___ DATA PROVIDED

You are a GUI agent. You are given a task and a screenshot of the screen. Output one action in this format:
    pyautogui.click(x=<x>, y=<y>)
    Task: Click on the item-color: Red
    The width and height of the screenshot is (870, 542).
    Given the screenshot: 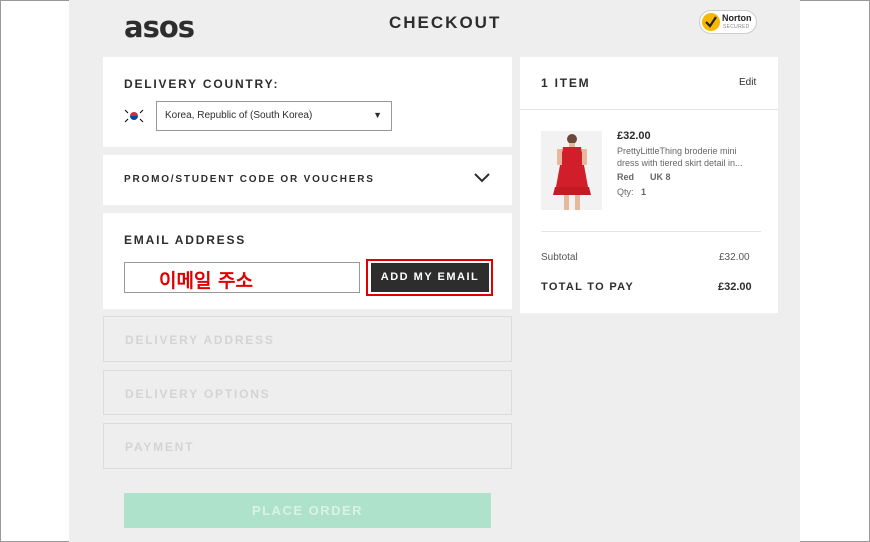 What is the action you would take?
    pyautogui.click(x=626, y=177)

______

## THE PROBLEM
Give every line from the start of the rows down through the line containing "The width and" as a numbered list, leaving out any blank lines.

## SOLUTION FOR THIS EXERCISE
1. You are a GUI agent. You are given a task and a screenshot of the screen. Output one action in this format:
2.     pyautogui.click(x=<x>, y=<y>)
3.     Task: Click on the item-color: Red
4.     The width and height of the screenshot is (870, 542).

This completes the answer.